#### Problem
How many lines below hold "resolution"? Answer with only the number.

(Pixel coordinate grounding data)

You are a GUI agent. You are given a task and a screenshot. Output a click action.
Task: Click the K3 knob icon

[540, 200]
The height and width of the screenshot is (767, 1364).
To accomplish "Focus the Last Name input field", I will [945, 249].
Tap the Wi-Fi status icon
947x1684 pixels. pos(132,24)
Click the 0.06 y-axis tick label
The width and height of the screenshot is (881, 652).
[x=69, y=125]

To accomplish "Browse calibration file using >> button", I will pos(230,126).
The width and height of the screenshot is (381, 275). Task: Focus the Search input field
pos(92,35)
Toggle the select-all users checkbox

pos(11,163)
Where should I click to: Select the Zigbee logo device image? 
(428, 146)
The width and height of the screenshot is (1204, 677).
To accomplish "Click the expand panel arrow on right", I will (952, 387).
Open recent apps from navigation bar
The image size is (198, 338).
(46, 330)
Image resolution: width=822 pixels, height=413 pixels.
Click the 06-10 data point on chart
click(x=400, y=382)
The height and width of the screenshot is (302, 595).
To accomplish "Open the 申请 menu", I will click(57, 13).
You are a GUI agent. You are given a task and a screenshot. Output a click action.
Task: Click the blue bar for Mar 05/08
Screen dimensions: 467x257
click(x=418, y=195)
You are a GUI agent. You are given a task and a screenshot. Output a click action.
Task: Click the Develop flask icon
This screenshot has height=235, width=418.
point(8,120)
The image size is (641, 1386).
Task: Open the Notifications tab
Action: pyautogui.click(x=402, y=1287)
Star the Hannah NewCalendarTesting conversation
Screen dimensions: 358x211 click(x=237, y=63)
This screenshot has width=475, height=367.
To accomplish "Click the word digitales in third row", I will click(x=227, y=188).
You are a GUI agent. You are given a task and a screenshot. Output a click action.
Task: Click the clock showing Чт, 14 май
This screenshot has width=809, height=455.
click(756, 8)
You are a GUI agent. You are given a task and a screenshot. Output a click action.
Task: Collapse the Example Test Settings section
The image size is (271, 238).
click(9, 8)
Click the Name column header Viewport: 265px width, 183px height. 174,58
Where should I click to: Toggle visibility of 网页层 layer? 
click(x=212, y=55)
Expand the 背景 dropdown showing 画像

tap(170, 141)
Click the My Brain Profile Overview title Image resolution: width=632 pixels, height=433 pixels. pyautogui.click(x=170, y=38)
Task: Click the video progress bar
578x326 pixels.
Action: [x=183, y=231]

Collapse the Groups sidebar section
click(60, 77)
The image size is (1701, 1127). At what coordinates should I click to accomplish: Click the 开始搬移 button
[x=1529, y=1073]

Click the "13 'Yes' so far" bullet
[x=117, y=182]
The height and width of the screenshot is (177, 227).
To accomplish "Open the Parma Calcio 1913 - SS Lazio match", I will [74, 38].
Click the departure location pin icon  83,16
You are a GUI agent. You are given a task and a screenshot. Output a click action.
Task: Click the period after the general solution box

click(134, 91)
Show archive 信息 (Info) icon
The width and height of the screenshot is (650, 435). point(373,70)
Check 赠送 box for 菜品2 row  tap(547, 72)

#### Exercise response
2